Grand consommateur d'escargots, mais aussi de visqueuses limaces (en net 2e choix me semble-t-il !), le Lampyre marque là encore sa différence en usant d'une technique pour le moins originale, et quasi chirurgicale. Il anesthésie en effet ses proies avant de les consommer, et il s'agit bien d'une anesthésie car les escargots en question sont susceptibles de "récupérer". Bien entendu il ne faut pas laisser le Lampyre passer à table, car c'est un adepte de la digestion extra orale, et à ce titre il liquéfie littéralement les tissus de sa victime avant de les absorber. Cette précision apportée, l'anesthésie en question est si efficace, et si subtilement instillée, que les quelques morsures infligées à cet effet paraissent d'aimables bécots, et ne provoquent aucune réaction de défense de la part de la victime ( rétraction dans la coquille, ou émission de mucus par exemple). Ces dernières demeurent toutefois possibles avec des proies de grande taille, mais il en faut plus pour éviter ... le "passage à la casserole" !
A titre indicatif, et comparatif, de nombreux Hyménoptères paralysent leurs proies, le plus souvent en vue d'assurer la subsistance de leur descendance. Cette paralysie est cependant irréversible, et elle résulte d'un coup d'aiguillon, au demeurant toujours très efficacement porté, car bien placé pour atteindre les centres nerveux de la victime.
A la fois 7e patte et ...
La larve du lampyre dispose de 6 pattes parfaitement fonctionnelles, mais elles sont dépourvues d'ongles griffus, apanage de l'adulte, et se terminent donc par une simple pointe chitinisée, à l'évidence moins performante. Afin de parfaire le maintien et la propulsion, Dame Nature a prévu un "pygopode", sorte de "béquille" fonctionnant à la manière d'une 7e patte (à voir en vidéo ! ). Concrètement l'extrémité abdominale se replie, et fournit ainsi un appui supplémentaire (synchro avec les pattes), permettant de s'arque bouter, et au besoin de pousser pour faciliter la progression, ou encore "crapahuter", par exemple en terrain pentu ou accidenté.
Là où les Driles (héliciphages voisins des Lampyridae) disposent d'une forte ventouse anale, le pygopode du ver luisant est doté d'une sorte de bouquet de tentacules adhésifs excertiles qui jouent le même rôle, répondent aux mêmes besoins, et sont pareillement situés au niveau de la zone anale.
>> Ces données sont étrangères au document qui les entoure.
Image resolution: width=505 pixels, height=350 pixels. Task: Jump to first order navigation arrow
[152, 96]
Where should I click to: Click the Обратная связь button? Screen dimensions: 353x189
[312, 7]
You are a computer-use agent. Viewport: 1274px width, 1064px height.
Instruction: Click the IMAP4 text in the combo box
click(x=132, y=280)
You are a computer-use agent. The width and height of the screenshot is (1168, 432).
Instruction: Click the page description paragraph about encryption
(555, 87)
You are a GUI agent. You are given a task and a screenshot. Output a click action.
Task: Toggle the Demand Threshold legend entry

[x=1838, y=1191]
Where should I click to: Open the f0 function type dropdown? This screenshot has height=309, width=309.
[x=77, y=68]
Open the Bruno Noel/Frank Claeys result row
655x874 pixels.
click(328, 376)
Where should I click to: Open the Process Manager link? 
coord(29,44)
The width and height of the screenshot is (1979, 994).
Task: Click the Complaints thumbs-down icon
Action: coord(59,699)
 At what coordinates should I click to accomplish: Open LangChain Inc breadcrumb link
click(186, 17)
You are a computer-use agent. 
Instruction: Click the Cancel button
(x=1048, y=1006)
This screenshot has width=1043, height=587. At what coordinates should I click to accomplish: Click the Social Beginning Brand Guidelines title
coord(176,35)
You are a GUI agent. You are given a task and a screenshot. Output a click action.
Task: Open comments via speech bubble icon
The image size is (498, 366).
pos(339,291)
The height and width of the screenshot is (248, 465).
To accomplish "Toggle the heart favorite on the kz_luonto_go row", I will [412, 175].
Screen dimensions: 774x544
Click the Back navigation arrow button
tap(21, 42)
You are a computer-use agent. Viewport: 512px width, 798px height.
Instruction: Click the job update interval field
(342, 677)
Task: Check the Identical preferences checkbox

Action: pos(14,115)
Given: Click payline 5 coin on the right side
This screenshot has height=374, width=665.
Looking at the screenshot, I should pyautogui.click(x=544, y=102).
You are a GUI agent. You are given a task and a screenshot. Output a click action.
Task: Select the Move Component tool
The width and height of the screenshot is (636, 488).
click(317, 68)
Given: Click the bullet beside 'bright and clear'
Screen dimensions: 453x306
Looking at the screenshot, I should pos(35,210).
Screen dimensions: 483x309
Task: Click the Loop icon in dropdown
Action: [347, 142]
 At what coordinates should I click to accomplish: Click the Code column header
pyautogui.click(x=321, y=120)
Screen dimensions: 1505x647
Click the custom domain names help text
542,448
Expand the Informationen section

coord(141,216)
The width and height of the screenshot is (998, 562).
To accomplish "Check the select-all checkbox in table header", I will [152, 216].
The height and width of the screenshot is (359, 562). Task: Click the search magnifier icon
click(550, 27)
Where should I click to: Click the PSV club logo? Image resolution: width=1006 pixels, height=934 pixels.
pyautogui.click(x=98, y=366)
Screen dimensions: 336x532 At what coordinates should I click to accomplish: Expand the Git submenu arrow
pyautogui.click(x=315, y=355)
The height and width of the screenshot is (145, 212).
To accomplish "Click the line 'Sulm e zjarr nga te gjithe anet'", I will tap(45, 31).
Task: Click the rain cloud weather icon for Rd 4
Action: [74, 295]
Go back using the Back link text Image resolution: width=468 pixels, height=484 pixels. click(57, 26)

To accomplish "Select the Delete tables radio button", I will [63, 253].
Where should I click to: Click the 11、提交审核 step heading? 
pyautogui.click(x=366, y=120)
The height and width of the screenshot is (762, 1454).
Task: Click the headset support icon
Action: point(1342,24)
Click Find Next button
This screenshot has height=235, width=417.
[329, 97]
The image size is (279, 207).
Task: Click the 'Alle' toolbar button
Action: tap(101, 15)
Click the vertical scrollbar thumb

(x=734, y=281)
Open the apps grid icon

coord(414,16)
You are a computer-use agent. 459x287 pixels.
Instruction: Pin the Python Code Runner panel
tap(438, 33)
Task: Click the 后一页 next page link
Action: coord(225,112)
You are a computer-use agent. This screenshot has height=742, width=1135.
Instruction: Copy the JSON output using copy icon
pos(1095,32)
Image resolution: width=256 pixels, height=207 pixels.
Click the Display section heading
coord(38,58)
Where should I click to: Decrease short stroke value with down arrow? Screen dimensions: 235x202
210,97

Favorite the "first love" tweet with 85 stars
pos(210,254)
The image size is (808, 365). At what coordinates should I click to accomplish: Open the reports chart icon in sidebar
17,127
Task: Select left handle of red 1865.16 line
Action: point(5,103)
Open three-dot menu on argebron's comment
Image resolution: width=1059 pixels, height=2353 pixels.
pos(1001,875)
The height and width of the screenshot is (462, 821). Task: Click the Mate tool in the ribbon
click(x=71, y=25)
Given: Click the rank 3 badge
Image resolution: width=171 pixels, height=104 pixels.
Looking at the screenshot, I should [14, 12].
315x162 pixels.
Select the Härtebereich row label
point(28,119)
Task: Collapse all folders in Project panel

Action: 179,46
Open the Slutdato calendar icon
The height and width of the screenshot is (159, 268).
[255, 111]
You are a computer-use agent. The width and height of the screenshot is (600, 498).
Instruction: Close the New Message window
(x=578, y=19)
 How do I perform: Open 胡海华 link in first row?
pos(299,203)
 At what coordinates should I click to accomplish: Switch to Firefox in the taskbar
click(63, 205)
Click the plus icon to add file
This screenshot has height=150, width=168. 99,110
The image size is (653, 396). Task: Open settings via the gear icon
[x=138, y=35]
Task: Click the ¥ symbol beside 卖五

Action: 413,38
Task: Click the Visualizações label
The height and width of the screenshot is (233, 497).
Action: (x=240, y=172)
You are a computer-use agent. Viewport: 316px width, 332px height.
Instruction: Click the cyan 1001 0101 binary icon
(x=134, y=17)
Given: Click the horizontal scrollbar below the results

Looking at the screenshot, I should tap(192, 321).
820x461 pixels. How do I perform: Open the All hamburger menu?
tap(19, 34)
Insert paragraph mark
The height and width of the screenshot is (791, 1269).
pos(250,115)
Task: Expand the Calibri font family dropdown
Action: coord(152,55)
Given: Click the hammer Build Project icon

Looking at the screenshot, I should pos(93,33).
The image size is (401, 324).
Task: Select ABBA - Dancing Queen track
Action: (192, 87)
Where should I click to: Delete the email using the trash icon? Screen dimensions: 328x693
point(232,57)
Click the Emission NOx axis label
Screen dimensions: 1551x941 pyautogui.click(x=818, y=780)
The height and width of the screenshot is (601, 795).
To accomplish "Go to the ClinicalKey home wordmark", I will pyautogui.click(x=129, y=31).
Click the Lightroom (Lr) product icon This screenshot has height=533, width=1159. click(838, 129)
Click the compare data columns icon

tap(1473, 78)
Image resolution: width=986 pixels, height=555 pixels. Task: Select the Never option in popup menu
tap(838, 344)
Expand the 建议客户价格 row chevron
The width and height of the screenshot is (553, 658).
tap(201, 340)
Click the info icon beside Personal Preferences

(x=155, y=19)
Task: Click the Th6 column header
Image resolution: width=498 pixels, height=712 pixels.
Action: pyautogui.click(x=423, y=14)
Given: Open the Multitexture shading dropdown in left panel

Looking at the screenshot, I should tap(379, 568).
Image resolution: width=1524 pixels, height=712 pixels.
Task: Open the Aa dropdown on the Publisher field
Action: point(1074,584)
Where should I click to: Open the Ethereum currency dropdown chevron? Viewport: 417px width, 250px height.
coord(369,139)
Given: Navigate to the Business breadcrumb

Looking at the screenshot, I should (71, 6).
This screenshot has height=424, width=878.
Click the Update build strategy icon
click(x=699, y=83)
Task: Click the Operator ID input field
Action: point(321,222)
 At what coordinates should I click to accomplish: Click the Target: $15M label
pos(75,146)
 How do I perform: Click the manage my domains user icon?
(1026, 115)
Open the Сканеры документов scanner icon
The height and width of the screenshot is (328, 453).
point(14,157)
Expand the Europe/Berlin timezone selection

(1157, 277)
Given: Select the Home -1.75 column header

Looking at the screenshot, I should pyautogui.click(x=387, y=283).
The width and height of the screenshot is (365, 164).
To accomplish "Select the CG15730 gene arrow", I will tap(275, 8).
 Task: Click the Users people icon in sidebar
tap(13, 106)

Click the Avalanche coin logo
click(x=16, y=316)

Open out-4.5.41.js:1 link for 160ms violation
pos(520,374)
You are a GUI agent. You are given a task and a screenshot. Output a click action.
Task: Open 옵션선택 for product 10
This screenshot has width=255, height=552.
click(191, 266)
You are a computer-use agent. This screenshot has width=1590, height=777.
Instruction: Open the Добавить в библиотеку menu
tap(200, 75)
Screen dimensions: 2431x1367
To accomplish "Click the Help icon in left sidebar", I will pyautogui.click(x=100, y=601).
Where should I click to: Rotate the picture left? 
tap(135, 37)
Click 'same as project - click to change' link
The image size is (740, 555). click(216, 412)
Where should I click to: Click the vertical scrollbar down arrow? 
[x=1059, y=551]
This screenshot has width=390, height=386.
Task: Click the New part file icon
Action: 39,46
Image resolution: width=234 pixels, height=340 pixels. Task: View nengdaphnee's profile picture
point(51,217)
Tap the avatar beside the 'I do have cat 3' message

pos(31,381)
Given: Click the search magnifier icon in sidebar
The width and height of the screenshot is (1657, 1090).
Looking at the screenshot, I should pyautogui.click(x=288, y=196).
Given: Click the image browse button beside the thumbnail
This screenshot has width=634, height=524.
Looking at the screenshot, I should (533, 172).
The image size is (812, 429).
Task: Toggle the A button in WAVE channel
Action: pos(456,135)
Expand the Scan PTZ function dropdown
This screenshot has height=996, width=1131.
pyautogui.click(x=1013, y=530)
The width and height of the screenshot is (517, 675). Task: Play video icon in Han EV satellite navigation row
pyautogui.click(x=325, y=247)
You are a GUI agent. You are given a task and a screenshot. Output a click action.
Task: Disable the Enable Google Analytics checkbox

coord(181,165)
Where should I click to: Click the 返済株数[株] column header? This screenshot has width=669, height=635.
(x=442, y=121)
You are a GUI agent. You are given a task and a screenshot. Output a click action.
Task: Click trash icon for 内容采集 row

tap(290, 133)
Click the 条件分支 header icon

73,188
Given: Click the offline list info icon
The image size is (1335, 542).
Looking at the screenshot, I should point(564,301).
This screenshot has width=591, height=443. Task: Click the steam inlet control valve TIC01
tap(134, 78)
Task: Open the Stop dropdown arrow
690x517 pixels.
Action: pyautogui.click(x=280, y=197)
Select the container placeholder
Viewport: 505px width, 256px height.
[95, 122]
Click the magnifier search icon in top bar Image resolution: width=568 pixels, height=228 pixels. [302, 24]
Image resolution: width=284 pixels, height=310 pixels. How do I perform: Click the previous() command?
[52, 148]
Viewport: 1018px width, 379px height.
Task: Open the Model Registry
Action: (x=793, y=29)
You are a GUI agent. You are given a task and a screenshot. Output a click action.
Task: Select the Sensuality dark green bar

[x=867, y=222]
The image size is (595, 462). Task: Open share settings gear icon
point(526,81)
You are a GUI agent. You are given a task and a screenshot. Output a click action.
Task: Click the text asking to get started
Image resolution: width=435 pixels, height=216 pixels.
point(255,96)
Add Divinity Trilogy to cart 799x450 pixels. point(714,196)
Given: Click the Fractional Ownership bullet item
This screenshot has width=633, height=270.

Concrètement ces tentacules ajoutent à l'efficience de la béquille et permettent à la larve de se maintenir ou se déplacer sur des surfaces plus ou moins lisses ou glissantes, telle une coquille d'escargot rendue humide par la pluie ou la rosée. La puissance de cette adhésivité est telle que des larves à terme, et donc au maximum de leur corpulence, se maintiennent facilement sur une plaque de verre tenue verticalement.
... "gant de toilette" !
Les escargots étant bien connus pour baver ( et les éléphants pour "tromper" dit-on ! ) Dame Nature a été amenée à se "décarcasser" (comme qui vous savez ! ) pour trouver une parade à la viscosité des limaces, et plus encore à l'abondant et gluant mucus de certaines espèces de "cagouilles". Cela vaut notamment pour le classique et très commun "p'tit gris" (Helix aspersa), à la fois prisé des lampyres ... et des gourmets !
Dans la majorité des cas, surtout s'il s'agit de petits spécimens, ou d'espèces non baveuses (comme Theba pisana et Cepaea nemoralis), la conjugaison de propriétés plus ou moins antiadhésives et autonettoyantes suffit pour assurer l'entretien courant des organes essentiels du lampyre, qu'il s'agisse des pièces buccales ou des dispositifs sensoriels associés. A contrario, des proies "récalcitrantes" ou de grande taille peuvent s'avérer plus "salissantes", et obliger la bestiole à sortir le grand jeu. Là encore ce sont les fameux tentacules, à l'évidence "multifonctions", qui font office de ... "gant de toilette" !
Plus qu'un long discours cette édifiante vidéo vous montrera la bête à l'oeuvre, et vous pourrez apprécier l'efficience et la précision de ce peu banal toilettage. Vous noterez la capacité des tentacules à retirer ce qui doit l'être, quitte à devoir véritablement l'arracher, et l'effort fourni est visiblement patent. Les salissures ainsi récoltées et amassées sont ensuite "abandonnées" par le biais d'un bref frottement des tentacules sur le substrat environnant, un peu comme nous nettoyons des bottes boueuses en les passant dans l'herbe ... efficacité et rapidité en sus ! Pour conclure vous noterez la convergence de ces tentacules ( forme et usage ! ) avec un "balai à franges" (ci-dessous figuré), nouvelle preuve, si besoin était, que les inventions humaines sont avant tout celles de la Vie et de la Nature.